记录条目
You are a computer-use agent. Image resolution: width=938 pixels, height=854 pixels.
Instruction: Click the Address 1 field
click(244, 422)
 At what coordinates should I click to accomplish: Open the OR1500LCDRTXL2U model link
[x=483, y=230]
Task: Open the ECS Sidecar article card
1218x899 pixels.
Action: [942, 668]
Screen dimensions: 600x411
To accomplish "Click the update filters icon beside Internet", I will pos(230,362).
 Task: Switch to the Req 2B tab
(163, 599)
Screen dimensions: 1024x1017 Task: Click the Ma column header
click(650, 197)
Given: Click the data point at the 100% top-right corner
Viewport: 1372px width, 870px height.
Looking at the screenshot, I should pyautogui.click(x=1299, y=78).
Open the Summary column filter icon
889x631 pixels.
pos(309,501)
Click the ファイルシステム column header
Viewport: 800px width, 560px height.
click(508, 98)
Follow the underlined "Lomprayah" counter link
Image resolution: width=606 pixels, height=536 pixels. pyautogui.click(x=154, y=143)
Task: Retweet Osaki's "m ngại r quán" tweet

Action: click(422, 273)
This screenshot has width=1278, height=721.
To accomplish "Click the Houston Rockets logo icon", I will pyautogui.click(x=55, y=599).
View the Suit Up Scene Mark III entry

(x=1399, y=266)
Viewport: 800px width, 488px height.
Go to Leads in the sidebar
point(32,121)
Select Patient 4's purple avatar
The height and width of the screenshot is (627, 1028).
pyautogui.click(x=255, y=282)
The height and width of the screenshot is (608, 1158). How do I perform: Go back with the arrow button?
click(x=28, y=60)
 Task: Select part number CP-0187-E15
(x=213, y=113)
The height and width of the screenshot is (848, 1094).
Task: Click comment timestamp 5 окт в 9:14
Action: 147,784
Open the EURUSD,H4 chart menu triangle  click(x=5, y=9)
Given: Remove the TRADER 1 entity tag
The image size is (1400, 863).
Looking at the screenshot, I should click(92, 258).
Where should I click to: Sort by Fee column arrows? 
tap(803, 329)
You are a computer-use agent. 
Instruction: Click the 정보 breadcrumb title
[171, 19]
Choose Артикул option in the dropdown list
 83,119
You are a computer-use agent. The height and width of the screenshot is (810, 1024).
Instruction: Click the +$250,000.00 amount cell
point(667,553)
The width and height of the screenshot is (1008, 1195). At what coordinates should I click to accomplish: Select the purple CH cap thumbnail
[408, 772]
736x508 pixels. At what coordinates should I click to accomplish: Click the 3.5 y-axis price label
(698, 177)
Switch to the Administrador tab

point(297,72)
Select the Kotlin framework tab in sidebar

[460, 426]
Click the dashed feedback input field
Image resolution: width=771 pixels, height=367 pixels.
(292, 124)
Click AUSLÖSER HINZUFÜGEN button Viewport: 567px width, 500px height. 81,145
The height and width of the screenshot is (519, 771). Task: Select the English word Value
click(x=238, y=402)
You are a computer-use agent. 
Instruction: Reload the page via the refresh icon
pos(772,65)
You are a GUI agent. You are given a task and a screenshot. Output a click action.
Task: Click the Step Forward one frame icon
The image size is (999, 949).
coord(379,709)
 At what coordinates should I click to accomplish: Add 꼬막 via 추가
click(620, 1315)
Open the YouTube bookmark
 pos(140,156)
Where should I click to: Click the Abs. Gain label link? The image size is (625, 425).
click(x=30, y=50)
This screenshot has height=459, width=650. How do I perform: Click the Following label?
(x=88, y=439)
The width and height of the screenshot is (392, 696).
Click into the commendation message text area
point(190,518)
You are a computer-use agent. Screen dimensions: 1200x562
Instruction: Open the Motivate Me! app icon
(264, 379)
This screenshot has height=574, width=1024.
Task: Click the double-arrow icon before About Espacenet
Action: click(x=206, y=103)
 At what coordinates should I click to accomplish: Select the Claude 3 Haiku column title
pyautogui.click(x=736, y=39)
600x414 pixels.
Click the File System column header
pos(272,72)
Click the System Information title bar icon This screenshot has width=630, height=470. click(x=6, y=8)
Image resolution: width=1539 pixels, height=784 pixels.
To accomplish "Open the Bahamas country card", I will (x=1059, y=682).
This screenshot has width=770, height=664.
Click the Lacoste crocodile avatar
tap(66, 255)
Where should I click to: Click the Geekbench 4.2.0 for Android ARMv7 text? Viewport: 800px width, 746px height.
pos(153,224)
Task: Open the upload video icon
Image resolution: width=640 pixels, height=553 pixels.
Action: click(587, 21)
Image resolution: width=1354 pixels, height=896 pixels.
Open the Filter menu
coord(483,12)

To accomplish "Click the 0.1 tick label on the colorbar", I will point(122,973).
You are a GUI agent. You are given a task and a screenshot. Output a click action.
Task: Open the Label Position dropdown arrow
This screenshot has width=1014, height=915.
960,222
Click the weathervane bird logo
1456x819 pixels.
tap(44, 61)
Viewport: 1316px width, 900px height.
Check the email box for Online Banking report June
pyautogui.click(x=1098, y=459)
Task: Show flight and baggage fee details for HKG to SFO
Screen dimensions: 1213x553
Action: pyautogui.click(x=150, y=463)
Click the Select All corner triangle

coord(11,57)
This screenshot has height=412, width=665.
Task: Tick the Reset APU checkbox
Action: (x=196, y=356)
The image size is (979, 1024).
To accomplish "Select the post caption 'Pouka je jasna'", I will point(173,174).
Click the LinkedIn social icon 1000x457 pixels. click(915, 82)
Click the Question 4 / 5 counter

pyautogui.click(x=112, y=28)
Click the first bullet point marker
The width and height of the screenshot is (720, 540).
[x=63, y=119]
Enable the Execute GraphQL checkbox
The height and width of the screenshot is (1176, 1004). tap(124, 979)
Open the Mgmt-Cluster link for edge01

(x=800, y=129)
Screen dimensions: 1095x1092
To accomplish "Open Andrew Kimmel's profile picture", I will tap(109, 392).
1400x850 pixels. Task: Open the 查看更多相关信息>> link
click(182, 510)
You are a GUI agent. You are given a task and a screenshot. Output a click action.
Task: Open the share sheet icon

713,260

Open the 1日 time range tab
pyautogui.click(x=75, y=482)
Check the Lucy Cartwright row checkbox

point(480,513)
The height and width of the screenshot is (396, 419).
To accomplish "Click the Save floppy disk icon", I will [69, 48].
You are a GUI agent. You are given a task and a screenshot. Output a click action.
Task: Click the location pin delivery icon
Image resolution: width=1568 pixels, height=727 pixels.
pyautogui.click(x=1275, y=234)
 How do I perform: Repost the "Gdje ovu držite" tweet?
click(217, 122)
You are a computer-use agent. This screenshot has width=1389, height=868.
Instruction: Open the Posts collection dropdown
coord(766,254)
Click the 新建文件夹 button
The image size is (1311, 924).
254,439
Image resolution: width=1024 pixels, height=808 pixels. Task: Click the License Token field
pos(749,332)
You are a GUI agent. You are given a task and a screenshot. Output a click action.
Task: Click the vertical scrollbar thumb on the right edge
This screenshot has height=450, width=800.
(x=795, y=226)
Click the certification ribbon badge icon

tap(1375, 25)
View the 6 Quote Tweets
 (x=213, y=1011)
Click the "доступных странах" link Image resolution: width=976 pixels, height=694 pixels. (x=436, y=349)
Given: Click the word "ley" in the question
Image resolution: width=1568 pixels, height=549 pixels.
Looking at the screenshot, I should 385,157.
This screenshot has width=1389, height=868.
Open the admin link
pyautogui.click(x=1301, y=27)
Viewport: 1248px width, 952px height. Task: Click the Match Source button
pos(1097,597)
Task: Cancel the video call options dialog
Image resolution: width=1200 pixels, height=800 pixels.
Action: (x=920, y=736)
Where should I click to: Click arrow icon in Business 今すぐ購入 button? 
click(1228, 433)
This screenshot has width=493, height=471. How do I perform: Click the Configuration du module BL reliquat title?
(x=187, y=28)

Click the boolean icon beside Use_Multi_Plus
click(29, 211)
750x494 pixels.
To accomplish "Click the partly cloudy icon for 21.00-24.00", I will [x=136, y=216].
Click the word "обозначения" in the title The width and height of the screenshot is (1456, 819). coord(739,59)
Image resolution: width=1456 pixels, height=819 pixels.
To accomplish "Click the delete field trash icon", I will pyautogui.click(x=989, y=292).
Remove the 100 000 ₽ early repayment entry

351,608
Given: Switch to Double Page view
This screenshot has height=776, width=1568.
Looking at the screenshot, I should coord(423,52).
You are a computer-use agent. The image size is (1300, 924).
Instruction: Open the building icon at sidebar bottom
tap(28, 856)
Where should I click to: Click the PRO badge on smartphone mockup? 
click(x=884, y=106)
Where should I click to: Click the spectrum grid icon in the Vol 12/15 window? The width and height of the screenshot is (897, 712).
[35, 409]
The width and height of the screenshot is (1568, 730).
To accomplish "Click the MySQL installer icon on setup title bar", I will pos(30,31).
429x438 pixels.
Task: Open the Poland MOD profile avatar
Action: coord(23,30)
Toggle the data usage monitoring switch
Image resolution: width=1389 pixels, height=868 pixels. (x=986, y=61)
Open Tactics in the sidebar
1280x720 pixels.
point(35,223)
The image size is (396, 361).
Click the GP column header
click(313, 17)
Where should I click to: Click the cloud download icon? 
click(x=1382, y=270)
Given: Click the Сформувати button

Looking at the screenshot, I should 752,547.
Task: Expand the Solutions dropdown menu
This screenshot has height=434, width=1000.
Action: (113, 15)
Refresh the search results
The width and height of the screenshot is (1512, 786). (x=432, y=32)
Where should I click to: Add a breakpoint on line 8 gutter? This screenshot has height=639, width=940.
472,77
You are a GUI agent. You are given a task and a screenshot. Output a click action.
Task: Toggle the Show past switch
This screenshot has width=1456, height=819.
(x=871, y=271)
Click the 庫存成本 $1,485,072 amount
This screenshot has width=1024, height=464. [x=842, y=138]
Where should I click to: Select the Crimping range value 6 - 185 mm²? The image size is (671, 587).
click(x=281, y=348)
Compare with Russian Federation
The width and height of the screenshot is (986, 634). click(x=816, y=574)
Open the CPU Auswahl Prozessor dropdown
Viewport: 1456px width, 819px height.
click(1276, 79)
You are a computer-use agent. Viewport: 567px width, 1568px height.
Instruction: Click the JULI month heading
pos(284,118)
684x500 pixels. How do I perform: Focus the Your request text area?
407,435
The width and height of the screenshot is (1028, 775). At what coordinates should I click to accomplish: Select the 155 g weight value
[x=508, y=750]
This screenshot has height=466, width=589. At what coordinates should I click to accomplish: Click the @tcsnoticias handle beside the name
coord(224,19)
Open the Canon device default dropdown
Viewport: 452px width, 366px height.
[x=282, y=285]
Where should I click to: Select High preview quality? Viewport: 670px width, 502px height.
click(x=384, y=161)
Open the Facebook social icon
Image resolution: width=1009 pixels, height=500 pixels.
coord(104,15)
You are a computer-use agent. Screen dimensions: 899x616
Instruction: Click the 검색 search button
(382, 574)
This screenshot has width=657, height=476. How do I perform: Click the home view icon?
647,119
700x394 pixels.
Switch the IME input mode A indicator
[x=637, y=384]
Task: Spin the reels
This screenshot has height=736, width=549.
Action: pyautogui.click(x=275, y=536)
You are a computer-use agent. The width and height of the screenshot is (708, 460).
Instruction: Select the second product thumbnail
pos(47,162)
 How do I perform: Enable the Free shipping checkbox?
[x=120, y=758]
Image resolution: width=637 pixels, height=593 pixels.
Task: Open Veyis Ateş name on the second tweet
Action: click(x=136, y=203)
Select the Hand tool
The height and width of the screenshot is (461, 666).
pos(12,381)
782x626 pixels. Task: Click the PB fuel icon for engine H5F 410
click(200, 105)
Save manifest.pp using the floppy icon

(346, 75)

练习目标
请把上面从含有"1400x850 pixels. Task: Open"的那一行到含有"click(217, 122)"的那一行之间的各行原样照抄下来，首尾两行都包括在内。

书面解答
1400x850 pixels. Task: Open the 查看更多相关信息>> link
click(182, 510)
You are a GUI agent. You are given a task and a screenshot. Output a click action.
Task: Open the share sheet icon

713,260

Open the 1日 time range tab
pyautogui.click(x=75, y=482)
Check the Lucy Cartwright row checkbox

point(480,513)
The height and width of the screenshot is (396, 419).
To accomplish "Click the Save floppy disk icon", I will [69, 48].
You are a GUI agent. You are given a task and a screenshot. Output a click action.
Task: Click the location pin delivery icon
Image resolution: width=1568 pixels, height=727 pixels.
pyautogui.click(x=1275, y=234)
 How do I perform: Repost the "Gdje ovu držite" tweet?
click(217, 122)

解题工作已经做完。